▸ Dataset excerpts:

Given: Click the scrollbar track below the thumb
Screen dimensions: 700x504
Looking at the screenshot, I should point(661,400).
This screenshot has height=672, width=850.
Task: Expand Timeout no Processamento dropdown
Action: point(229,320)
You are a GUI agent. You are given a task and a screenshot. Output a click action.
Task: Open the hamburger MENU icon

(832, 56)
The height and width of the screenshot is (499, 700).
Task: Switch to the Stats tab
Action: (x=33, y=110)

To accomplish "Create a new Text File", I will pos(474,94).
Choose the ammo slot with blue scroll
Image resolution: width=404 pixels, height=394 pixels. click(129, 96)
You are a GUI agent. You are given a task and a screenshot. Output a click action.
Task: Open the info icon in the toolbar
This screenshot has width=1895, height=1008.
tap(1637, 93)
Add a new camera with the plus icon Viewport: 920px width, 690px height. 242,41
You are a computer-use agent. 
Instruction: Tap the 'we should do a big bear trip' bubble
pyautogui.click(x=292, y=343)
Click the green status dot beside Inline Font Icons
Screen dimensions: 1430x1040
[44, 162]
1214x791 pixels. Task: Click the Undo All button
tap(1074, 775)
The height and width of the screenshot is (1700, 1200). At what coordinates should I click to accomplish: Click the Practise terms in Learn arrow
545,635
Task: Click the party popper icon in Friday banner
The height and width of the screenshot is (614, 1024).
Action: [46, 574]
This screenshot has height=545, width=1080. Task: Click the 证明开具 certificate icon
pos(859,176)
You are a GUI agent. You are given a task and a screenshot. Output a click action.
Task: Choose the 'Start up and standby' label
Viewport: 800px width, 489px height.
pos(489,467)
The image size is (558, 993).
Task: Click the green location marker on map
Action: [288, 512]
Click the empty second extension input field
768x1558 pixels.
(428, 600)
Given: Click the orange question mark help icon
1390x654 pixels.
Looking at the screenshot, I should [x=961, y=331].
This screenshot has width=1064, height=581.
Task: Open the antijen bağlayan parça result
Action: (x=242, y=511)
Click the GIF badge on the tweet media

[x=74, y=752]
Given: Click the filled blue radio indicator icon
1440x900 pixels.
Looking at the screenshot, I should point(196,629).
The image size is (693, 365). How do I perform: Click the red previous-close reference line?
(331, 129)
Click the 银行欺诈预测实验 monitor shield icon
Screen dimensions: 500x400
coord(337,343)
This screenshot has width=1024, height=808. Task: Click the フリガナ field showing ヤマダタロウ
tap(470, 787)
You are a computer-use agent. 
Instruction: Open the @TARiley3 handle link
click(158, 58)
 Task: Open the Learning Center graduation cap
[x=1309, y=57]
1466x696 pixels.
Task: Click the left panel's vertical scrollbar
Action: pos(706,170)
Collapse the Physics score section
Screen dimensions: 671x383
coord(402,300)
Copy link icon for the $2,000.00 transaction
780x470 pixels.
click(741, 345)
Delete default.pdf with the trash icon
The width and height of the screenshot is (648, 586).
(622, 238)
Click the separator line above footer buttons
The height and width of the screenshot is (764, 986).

▸ Instructions to follow: With the line containing "Screen dimensions: 671x383" as the start, transcribe each line through the end of the listing above, exactly and only.

▸ Output for this task:
Screen dimensions: 671x383
coord(402,300)
Copy link icon for the $2,000.00 transaction
780x470 pixels.
click(741, 345)
Delete default.pdf with the trash icon
The width and height of the screenshot is (648, 586).
(622, 238)
Click the separator line above footer buttons
The height and width of the screenshot is (764, 986).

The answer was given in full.